The Killer Ideology of the American Loner


Marilyn Monroe said it best "If I have to be by myself, I'd rather be alone."

Also, having high-maintenance annoying people in your life on a daily basis (no matter how much you 'love' them) is probably just as unhealthy as loneliness.
Must really suck to be fat and alone.

This is a catch 22 for liberals: they don't like lack of community, but in liberal areas there is the LEAST amount of community. Go to any liberal city, like NYC, LA, or, especially, Seattle, and no one wants to socialize with anyone and people are unfriendly and community is almost non-existent.

Go to any conservative or mixed city, like Dallas, Colorado Springs, etc and people are open, friendly and really have community.
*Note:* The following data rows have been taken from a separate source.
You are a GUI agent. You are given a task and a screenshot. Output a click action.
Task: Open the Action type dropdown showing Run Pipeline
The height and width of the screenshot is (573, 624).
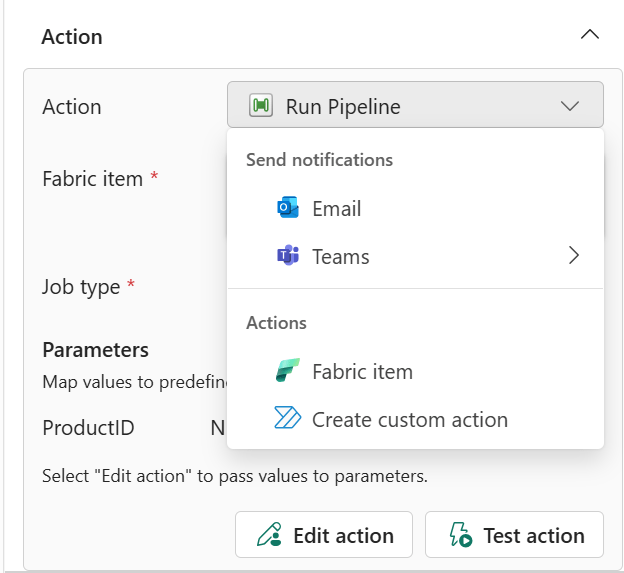[x=414, y=106]
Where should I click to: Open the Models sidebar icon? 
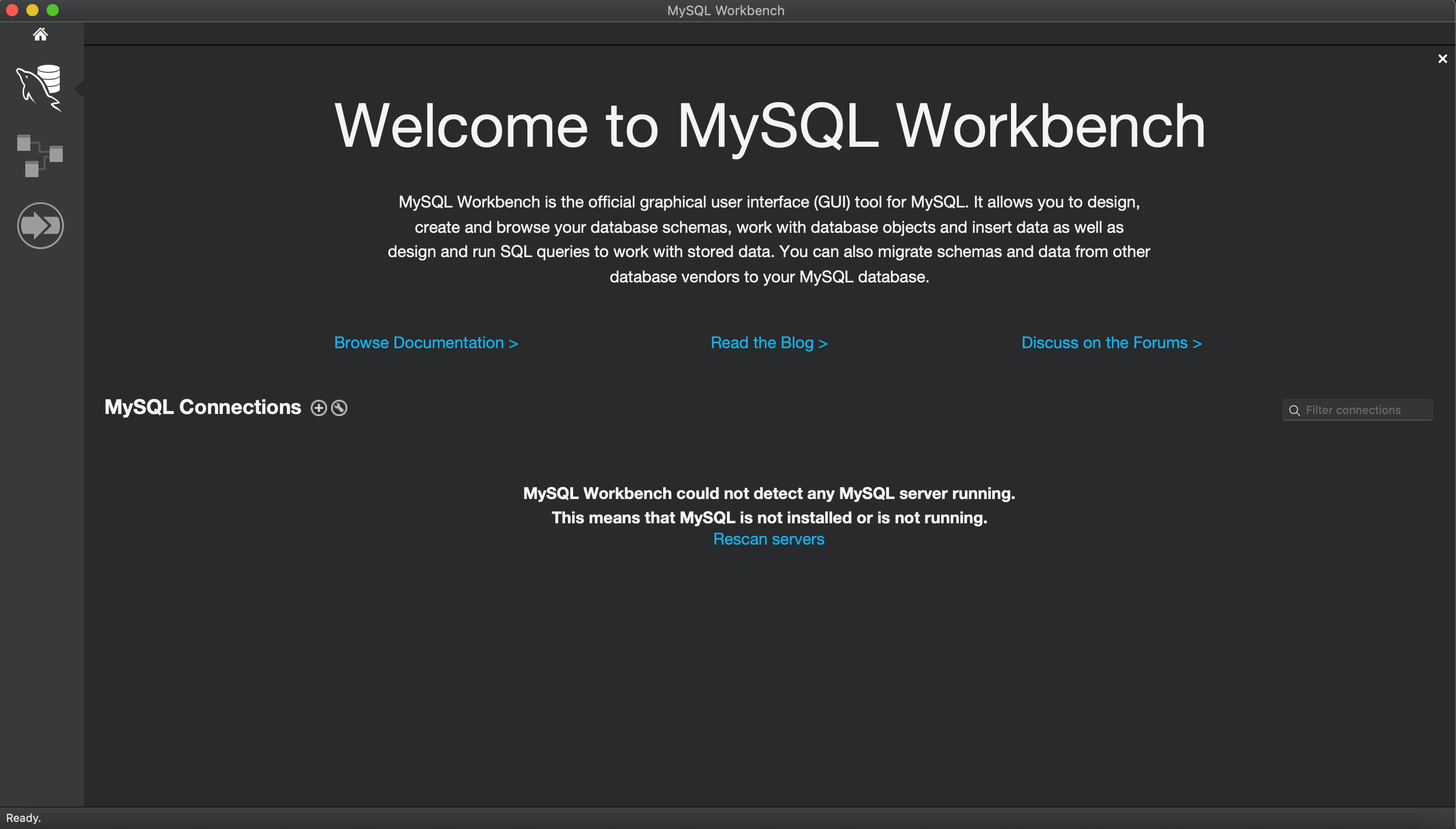39,155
Problem is, when you have more government doing what community used to do, community dies. Who needs to know their neighbors when you have a government that can do things for you? Who needs to talk to the babysitter when you have a state funded daycare? Who needs to volunteer to feed the homeless when the government taxes people to do it?

There is a link between big government and lack of community, and only the willfully blind don't see it.

And Seattle is the loneliest city in America: everyone is too busy being a bunch of hipsters to meet people and folks walk around with blank, emotionless expressions everywhere they go. God, I can't wait to get out of this city.
3: it will be lonely without you, but probably not life-threatening.

when are you leaving? will you leave Slog too? can you take @1 & 2 with you?

@3 - Well as someone who used to live in Seattle and now lives in Utah, let me be the first to say you are completely full of shit.
This is another Lindy West's, "Obesity isn't really bad for you" rants. See thin loners are more at health risks....
even more detrimental, possibly, than our nation's favorite bogeyman, obesity

Oh. Come on Lindy. Yes. Humans are social creatures and social interaction is in fact a biological need. But for fuck sake can you for once favor proven settled science over your very dull ax.

There is literally no credible scientific or medical evidence presented in that study (or any study) for this absurd left-field assertion that "loneliness" is more medically related morbidity/mortality/disease than obesity (Unless they're supposing that living alone makes you more vulnerable to slow first responder intervention).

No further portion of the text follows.